[What needs to be done]:
From the article on the wealth of Supreme Court justices, list every justice named in connection with 2011 liabilities, along with the liability amount the article gives for each.

[Source extract]:
>>>

Third of Four Parts
EXACTLY A year ago today, on Dec. 12, 2011, President Benigno Simeon C. Aquino III marshaled votes from his Liberal Party and coalition allies in the House of Representatives to impeach then Chief Justice Renato C. Corona.
The chief magistrate, it was alleged, had failed to declare the true and full details of his wealth in his Statement of Assets, Liabilities, and Net Worth (SALN).
But by most indications, many strands of Corona’s story find parallels in the state of wealth of most of his former colleagues at the Supreme Court, as of 2011.
For instance, like Corona, nearly all the justices retain sizeable caches of cash on hand and in bank. In fact, four justices have zero liabilities, as of their 2011 SALNs: Mariano C. del Castillo, Roberto A. Abad, Martin S. Villarama Jr., and Presbitero J. Velasco Jr.
Only two justices have loans or liabilities of around P5 million (Estela M. Perlas-Bernabe and Teresita J. Leonardo-de Castro), and only one with P16-million liabilities (Lucas P. Bersamin) on account of his wife’s business ventures. The rest of the justices have a little less or more than P1 million in loans.

<<<

Text and item location entries:
>>>

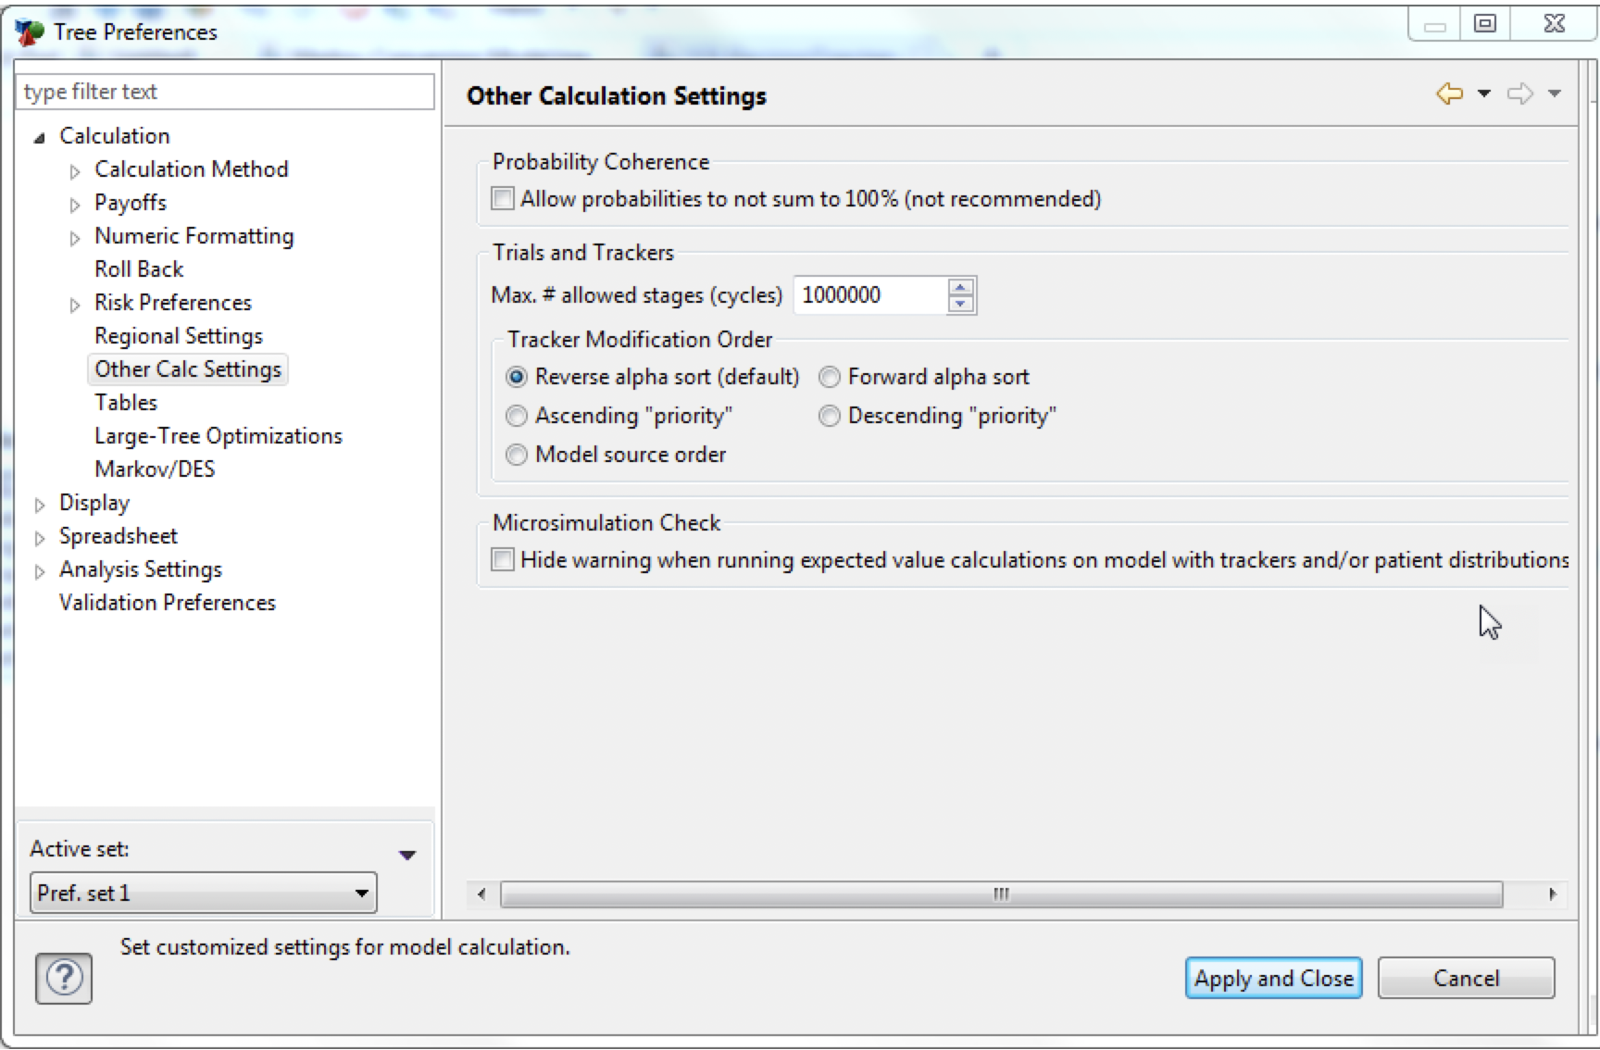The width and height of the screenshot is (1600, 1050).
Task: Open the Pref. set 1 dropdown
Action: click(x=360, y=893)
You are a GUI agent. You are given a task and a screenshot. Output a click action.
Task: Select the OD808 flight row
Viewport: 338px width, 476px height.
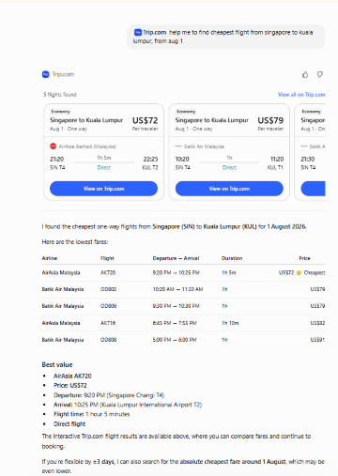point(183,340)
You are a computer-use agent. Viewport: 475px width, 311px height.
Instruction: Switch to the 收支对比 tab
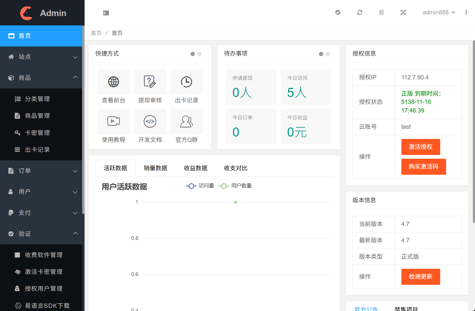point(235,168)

<<<

[Result of this task]:
- Mariano C. del Castillo: zero liabilities
- Roberto A. Abad: zero liabilities
- Martin S. Villarama Jr.: zero liabilities
- Presbitero J. Velasco Jr.: zero liabilities
- Estela M. Perlas-Bernabe: around P5 million
- Teresita J. Leonardo-de Castro: around P5 million
- Lucas P. Bersamin: P16 million